→ Stored records:
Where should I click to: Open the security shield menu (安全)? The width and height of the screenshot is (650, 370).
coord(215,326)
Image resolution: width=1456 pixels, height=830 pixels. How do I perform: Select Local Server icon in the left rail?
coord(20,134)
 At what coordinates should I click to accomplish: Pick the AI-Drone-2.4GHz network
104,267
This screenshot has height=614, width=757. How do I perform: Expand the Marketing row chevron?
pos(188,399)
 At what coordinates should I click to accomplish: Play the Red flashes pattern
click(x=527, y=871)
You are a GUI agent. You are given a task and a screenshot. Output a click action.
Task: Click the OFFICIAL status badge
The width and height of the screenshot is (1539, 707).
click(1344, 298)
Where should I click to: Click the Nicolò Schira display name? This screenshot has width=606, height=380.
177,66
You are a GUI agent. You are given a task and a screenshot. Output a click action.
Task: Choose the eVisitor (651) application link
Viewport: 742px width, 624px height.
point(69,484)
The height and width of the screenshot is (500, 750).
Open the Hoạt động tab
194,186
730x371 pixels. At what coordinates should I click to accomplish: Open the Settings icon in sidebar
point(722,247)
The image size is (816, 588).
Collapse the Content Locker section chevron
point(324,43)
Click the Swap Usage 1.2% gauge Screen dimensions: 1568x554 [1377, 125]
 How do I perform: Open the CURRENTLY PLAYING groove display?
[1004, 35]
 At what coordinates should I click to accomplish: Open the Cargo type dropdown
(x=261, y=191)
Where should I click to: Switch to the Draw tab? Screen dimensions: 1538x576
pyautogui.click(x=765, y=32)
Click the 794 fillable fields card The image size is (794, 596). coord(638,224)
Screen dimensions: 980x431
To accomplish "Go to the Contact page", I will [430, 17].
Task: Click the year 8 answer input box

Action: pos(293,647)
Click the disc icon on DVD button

→ WHAT TO PRODUCE: What is wanted is the complete set of entries, returned verbatim.

→ RESULT:
Where should I click to: Open the security shield menu (安全)? The width and height of the screenshot is (650, 370).
coord(215,326)
Image resolution: width=1456 pixels, height=830 pixels. How do I perform: Select Local Server icon in the left rail?
coord(20,134)
 At what coordinates should I click to accomplish: Pick the AI-Drone-2.4GHz network
104,267
This screenshot has height=614, width=757. How do I perform: Expand the Marketing row chevron?
pos(188,399)
 At what coordinates should I click to accomplish: Play the Red flashes pattern
click(x=527, y=871)
You are a GUI agent. You are given a task and a screenshot. Output a click action.
Task: Click the OFFICIAL status badge
The width and height of the screenshot is (1539, 707).
click(1344, 298)
Where should I click to: Click the Nicolò Schira display name? This screenshot has width=606, height=380.
177,66
You are a GUI agent. You are given a task and a screenshot. Output a click action.
Task: Choose the eVisitor (651) application link
Viewport: 742px width, 624px height.
point(69,484)
The height and width of the screenshot is (500, 750).
Open the Hoạt động tab
194,186
730x371 pixels. At what coordinates should I click to accomplish: Open the Settings icon in sidebar
point(722,247)
The image size is (816, 588).
Collapse the Content Locker section chevron
point(324,43)
Click the Swap Usage 1.2% gauge Screen dimensions: 1568x554 [1377, 125]
 How do I perform: Open the CURRENTLY PLAYING groove display?
[1004, 35]
 At what coordinates should I click to accomplish: Open the Cargo type dropdown
(x=261, y=191)
Where should I click to: Switch to the Draw tab? Screen dimensions: 1538x576
pyautogui.click(x=765, y=32)
Click the 794 fillable fields card The image size is (794, 596). coord(638,224)
Screen dimensions: 980x431
To accomplish "Go to the Contact page", I will [430, 17].
Task: Click the year 8 answer input box

Action: pos(293,647)
Click the disc icon on DVD button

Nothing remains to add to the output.